Returning to the issue of earrings, it is certainly not the worst thing in the world that can be done to a girl, but it is to hurt her (and I say my opinion) for a cultural and unnecessary issue. It is to pierce your earlobes simply to adorn them with a bright object. It is to make a piercing in each ear with few days of life. Because, for example, I like the earring in the nose more than in the ears. What would happen if I had a daughter and had a nose piercing with 3 days of life?
 
What's more, it is now fashionable for boys to also wear earrings. What would happen if my next child made an earring on each ear to make it fashionable?

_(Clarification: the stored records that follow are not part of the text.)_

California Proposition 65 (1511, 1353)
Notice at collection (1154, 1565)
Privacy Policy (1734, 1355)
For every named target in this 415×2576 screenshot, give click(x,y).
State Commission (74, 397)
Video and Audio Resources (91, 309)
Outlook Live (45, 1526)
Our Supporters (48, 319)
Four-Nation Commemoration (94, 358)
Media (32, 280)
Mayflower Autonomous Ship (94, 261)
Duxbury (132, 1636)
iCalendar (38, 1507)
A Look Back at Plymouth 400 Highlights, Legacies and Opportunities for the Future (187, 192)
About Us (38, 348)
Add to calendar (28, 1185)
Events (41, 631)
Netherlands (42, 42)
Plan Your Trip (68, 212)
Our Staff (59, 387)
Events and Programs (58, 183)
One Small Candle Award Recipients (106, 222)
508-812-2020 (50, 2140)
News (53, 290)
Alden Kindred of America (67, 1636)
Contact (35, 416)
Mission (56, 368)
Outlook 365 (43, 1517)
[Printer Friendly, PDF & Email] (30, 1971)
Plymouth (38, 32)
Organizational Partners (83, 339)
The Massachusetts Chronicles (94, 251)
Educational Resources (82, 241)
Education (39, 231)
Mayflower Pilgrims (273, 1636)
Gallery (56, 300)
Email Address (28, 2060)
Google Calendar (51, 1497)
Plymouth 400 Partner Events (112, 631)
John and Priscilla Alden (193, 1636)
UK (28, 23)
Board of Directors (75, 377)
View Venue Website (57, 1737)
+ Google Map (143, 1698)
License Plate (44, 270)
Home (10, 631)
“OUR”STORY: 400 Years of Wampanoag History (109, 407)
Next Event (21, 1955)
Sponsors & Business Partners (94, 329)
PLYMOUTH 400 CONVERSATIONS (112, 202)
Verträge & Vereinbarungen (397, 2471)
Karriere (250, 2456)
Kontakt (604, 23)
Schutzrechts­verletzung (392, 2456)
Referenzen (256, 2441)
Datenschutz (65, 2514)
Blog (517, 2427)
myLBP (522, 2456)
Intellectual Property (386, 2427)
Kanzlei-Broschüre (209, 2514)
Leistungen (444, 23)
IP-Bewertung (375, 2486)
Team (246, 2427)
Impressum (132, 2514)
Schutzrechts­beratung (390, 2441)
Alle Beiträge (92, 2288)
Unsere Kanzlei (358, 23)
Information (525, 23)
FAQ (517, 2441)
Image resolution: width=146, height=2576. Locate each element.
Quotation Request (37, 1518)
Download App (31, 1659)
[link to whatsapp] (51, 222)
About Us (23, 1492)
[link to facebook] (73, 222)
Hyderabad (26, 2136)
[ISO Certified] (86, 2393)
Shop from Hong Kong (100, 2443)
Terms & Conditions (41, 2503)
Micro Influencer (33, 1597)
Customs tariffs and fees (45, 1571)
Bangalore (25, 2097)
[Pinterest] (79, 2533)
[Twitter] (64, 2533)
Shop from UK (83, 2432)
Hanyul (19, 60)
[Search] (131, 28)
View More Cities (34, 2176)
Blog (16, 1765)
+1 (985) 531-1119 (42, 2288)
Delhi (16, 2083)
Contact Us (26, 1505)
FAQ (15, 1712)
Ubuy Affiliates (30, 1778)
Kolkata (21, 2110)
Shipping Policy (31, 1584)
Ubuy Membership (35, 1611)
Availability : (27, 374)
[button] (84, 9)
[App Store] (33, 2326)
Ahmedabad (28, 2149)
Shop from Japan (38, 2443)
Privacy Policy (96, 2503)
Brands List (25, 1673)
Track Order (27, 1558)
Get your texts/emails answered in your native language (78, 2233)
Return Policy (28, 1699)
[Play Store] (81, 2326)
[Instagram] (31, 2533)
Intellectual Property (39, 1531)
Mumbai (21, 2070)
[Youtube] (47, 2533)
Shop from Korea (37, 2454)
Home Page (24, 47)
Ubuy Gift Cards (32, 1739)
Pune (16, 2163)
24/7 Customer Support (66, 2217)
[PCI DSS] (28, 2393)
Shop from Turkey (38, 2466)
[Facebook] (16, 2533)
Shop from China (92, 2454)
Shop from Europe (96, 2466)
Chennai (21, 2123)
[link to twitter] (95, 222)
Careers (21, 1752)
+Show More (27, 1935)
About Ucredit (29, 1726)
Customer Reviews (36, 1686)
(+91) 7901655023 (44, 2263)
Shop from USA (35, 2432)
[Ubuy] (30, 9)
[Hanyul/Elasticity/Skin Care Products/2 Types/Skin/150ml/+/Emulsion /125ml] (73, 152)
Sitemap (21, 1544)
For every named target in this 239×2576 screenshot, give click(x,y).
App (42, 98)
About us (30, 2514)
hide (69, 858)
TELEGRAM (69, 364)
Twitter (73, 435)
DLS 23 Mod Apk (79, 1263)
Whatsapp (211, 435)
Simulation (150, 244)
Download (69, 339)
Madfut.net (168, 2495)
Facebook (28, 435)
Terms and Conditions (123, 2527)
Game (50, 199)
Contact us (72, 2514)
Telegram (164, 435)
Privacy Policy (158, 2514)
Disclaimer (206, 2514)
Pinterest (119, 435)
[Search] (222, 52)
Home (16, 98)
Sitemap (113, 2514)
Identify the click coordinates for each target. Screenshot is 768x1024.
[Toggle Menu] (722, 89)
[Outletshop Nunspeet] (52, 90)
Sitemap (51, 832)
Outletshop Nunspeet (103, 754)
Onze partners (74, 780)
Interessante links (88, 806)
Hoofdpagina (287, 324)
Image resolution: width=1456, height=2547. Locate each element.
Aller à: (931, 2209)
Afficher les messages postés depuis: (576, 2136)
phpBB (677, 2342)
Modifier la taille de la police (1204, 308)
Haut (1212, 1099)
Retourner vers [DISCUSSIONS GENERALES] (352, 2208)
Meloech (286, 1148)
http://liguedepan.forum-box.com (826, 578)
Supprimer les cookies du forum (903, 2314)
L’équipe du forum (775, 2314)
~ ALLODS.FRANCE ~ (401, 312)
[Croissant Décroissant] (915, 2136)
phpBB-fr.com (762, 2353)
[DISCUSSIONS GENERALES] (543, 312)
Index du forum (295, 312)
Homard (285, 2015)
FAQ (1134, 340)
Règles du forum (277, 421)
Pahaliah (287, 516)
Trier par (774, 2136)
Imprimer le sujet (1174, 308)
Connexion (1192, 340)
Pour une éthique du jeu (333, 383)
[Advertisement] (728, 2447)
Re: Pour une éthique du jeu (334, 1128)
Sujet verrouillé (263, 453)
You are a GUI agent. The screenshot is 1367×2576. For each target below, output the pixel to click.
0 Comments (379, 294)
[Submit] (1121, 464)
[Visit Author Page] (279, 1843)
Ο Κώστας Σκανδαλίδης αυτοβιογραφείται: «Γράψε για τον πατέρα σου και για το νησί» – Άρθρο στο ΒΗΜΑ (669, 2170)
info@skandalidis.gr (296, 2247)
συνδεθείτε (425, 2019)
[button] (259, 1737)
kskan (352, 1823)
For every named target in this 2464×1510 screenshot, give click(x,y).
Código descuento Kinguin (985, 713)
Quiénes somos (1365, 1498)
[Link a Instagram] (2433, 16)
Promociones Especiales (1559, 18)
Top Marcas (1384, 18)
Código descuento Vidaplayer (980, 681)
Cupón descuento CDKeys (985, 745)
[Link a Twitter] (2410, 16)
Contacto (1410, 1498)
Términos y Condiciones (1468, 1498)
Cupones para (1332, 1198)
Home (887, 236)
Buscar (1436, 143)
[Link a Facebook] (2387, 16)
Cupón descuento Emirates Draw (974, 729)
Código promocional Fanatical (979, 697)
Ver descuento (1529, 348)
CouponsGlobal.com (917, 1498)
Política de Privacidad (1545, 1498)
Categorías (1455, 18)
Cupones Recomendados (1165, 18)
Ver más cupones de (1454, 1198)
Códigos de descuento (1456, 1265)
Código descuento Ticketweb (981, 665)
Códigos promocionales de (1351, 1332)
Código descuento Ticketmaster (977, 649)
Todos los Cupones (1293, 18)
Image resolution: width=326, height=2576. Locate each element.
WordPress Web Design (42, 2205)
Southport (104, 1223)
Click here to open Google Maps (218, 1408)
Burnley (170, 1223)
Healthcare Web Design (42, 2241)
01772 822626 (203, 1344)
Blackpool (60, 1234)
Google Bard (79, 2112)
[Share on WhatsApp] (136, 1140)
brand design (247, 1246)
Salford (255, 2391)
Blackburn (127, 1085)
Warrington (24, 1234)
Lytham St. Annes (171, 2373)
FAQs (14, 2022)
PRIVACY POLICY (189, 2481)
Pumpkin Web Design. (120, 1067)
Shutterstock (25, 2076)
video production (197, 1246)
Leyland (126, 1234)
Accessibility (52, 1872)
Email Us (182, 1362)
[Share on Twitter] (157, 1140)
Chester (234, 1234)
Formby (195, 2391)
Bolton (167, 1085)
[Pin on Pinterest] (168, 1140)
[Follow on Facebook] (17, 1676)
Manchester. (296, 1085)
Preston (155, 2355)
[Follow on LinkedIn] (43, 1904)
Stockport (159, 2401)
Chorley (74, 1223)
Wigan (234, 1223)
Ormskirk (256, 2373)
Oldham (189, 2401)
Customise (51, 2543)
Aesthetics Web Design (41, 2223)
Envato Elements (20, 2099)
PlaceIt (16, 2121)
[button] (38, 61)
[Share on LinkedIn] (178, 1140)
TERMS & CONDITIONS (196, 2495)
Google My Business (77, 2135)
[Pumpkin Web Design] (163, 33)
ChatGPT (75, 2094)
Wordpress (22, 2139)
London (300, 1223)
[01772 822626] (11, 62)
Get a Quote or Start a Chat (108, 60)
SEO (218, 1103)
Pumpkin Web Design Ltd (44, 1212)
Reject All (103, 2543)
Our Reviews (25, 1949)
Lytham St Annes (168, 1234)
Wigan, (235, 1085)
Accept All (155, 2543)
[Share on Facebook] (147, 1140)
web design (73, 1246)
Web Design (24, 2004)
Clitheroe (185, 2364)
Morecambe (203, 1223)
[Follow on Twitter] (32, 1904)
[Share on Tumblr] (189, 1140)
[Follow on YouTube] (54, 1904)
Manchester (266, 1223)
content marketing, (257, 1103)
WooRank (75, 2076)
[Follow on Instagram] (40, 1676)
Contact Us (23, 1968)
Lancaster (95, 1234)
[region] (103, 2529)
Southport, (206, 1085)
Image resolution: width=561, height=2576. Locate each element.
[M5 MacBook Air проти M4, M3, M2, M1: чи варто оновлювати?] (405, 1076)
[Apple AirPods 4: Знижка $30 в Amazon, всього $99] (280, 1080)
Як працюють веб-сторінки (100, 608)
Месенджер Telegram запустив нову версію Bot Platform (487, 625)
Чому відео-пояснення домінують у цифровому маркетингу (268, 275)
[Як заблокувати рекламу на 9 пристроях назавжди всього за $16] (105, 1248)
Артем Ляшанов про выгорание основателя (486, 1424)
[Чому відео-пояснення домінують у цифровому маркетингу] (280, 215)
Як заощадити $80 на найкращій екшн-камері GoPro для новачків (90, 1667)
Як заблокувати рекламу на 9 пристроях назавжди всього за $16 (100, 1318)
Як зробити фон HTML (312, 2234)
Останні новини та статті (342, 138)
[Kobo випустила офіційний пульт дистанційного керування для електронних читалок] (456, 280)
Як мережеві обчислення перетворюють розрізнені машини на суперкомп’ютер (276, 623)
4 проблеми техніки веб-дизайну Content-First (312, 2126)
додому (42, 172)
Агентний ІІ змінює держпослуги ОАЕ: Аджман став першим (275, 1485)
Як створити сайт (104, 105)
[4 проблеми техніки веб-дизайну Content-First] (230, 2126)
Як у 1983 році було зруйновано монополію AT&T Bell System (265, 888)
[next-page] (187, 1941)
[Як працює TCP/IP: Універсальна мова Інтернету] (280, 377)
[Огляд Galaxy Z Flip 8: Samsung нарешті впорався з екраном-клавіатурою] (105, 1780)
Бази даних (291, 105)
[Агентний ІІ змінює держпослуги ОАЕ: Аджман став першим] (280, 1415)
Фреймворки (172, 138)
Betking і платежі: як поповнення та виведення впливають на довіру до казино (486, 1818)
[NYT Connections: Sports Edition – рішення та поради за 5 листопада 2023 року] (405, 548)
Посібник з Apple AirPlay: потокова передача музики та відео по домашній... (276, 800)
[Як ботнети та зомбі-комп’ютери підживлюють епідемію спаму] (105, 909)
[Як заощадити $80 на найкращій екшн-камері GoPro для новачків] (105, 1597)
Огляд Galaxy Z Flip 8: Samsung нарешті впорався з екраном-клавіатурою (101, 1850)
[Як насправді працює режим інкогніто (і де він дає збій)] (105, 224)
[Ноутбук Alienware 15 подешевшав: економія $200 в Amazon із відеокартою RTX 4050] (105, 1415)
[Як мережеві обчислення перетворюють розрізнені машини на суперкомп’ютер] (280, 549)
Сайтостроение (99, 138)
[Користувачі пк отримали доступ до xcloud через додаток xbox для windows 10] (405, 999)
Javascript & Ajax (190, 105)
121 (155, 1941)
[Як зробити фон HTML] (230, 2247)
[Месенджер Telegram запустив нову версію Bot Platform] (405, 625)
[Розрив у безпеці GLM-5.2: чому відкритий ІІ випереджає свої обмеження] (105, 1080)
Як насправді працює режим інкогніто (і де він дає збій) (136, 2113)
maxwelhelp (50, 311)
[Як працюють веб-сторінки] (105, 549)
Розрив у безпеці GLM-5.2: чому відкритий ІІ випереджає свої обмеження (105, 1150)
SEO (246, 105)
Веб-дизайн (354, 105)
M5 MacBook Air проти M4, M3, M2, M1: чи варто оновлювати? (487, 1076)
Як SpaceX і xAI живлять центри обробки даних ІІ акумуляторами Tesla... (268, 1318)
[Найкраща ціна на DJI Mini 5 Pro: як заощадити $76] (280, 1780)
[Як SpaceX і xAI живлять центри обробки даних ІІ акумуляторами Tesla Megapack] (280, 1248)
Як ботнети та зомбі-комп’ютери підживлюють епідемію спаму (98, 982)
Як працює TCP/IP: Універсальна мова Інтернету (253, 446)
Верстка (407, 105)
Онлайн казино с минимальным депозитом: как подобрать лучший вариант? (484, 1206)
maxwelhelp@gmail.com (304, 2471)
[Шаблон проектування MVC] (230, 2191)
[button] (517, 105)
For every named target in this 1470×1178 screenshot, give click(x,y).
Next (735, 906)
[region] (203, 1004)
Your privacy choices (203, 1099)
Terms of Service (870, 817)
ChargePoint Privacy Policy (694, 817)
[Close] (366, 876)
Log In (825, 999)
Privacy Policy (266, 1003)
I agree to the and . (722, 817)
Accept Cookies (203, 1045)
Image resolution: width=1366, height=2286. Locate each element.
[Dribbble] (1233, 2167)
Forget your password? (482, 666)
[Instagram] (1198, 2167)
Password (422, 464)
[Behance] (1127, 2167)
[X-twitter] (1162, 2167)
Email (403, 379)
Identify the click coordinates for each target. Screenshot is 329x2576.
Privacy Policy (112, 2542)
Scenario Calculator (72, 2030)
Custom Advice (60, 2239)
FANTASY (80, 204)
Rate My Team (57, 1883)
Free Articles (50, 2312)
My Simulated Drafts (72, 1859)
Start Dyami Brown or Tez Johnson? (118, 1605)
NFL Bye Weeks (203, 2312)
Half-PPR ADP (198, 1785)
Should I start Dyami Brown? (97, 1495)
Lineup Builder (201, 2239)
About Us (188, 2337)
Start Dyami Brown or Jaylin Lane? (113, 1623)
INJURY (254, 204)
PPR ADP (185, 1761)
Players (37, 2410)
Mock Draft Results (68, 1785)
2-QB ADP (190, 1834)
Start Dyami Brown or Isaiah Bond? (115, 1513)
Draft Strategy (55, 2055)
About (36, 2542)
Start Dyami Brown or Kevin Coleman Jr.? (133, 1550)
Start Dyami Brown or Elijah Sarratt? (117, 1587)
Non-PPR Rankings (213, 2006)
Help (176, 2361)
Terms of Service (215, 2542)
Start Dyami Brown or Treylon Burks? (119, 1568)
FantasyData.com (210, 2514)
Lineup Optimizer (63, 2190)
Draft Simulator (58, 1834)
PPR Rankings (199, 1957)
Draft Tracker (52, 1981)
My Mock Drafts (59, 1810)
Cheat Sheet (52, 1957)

Well, I tell you, if I put a piercing on a daughter of mine in the nose they would tell me everything but pretty, that poor girl, that where I'm going, that I have gone out of style, that she will be hooked with anything, that that hole will always be noticed, that ... and if it is a child and I make it pending, they will tell me that how silly to spend the money to put them on to a child, that it is unnecessary, that if he wants to get older, he will look like little girl.
 
Well, as a girl differs from a boy in many more things than in the earrings (I don't think I need to make a list, right?), It seems to me just as unnecessary to make a boy outstanding than a girl so I understand that there are those who want to follow a tradition that involves hurting babies to put shiny little things on their ears, but I would never. If anything, when she grew up, let her do it whenever she wanted.

Video: MAGNETIC EARRING PRANK ON MY MOM GONE VIOLENT (May 2024).